* Work instruction:
For this listing, the lines between the one holding "Given: Go to the 首页 tab" and the one holding "This screenshot has width=715, height=503.", inclusive, must be set down exactly.

* Records provided:
Start of Block
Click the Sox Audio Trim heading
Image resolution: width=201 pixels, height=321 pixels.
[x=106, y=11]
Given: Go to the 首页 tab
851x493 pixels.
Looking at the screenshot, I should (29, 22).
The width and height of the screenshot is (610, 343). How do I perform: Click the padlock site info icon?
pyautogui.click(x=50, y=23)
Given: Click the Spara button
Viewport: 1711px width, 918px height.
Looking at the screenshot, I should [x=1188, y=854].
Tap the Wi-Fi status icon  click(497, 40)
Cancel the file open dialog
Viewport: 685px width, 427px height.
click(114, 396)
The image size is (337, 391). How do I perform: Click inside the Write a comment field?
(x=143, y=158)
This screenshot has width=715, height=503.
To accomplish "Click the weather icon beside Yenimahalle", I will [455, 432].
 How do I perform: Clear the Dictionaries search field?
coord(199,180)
End of Block
Start of Block
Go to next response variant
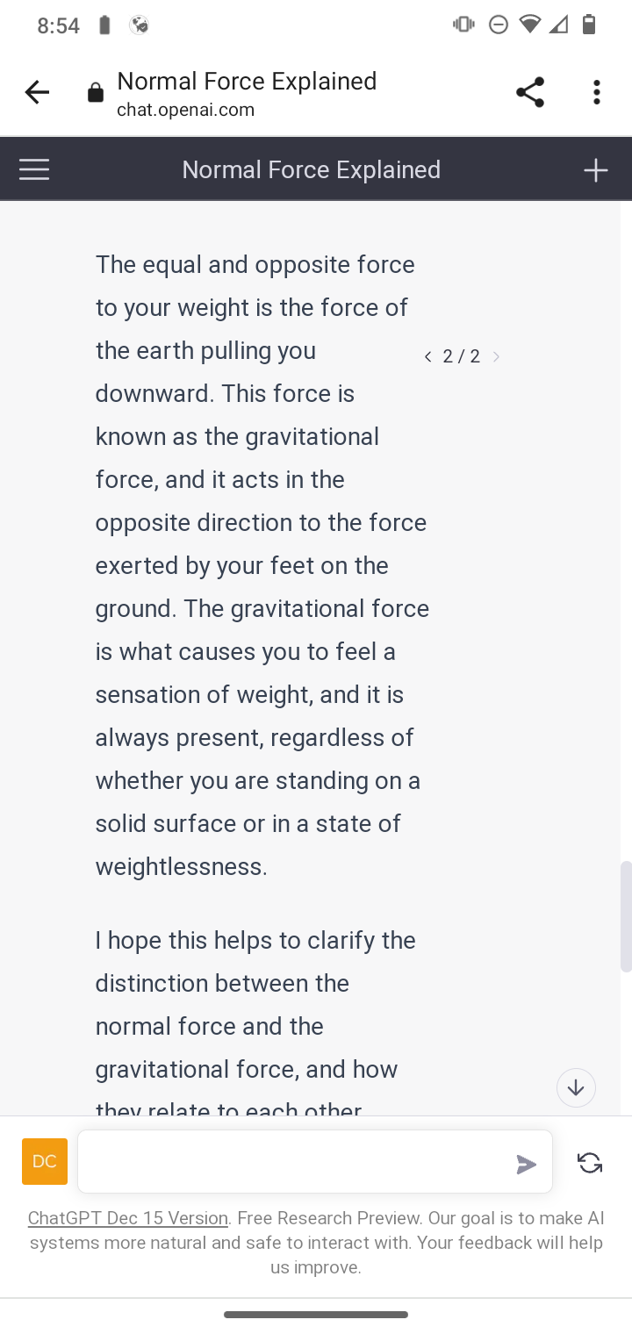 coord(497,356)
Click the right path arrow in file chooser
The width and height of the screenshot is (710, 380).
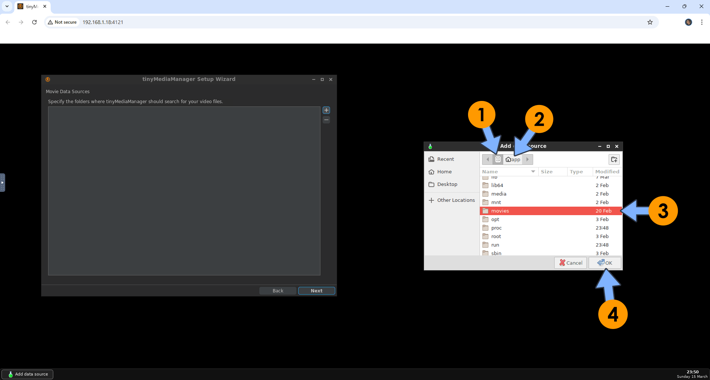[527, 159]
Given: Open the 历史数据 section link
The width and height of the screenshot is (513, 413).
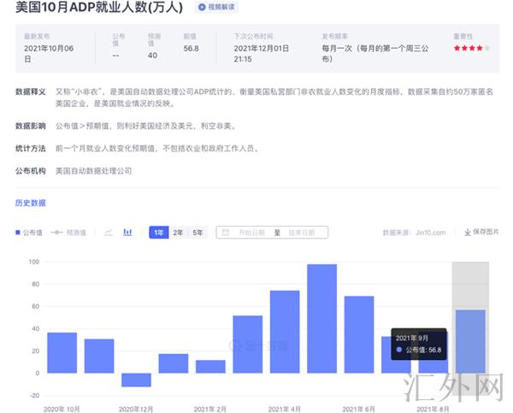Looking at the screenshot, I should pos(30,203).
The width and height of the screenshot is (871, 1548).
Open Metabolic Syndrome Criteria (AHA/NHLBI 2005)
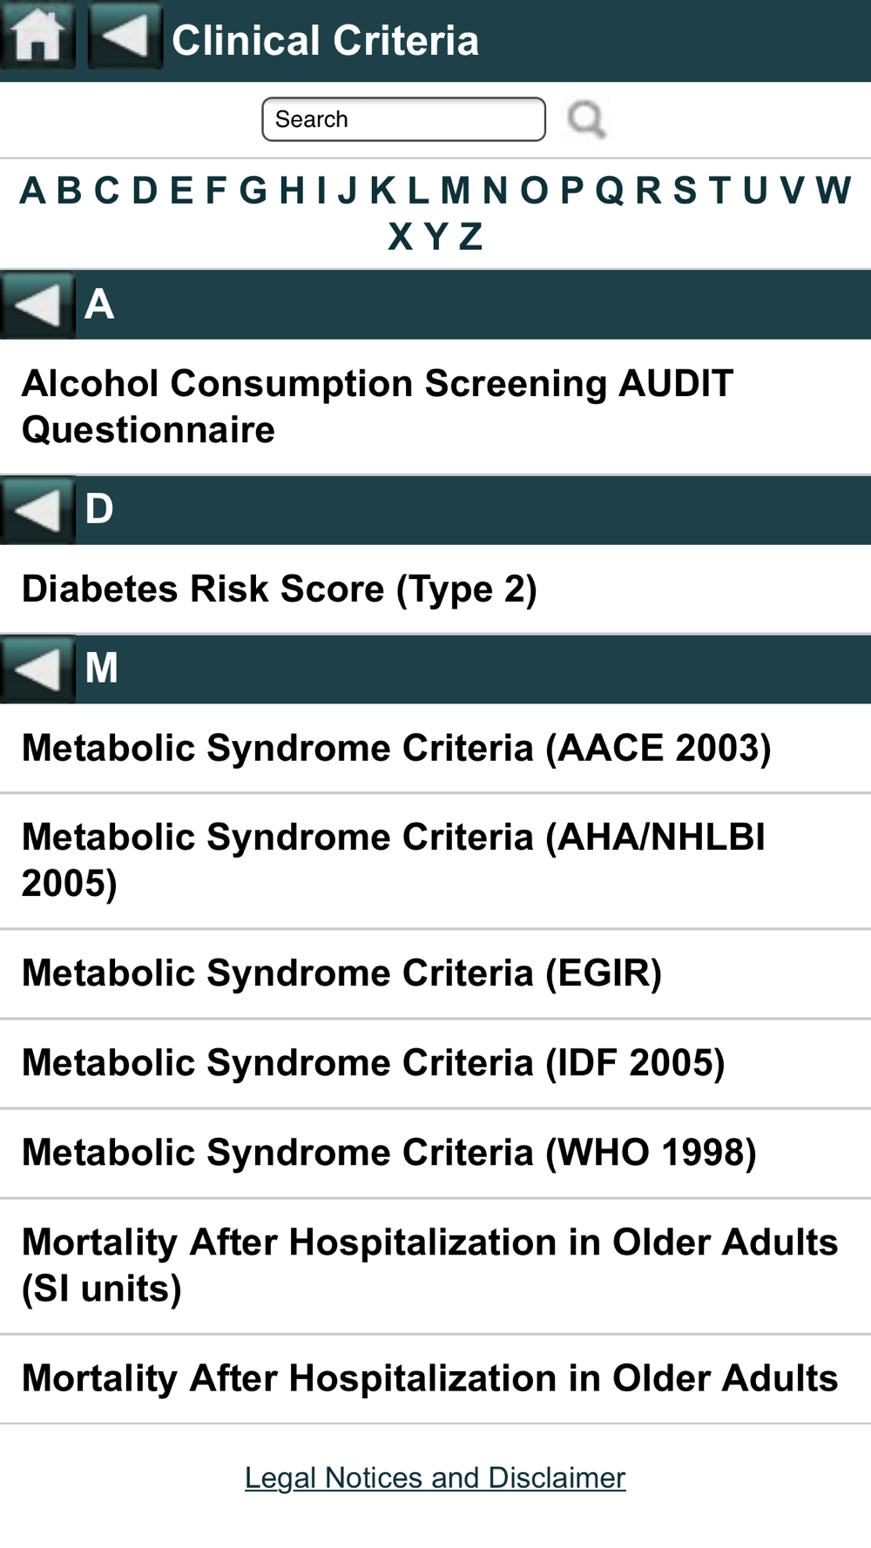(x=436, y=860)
End of Block
* Answer area:
Given: Go to the 首页 tab
851x493 pixels.
Looking at the screenshot, I should (29, 22).
The width and height of the screenshot is (610, 343). How do I perform: Click the padlock site info icon?
pyautogui.click(x=50, y=23)
Given: Click the Spara button
Viewport: 1711px width, 918px height.
Looking at the screenshot, I should [x=1188, y=854].
Tap the Wi-Fi status icon  click(497, 40)
Cancel the file open dialog
Viewport: 685px width, 427px height.
click(114, 396)
The image size is (337, 391). How do I perform: Click inside the Write a comment field?
(x=143, y=158)
This screenshot has width=715, height=503.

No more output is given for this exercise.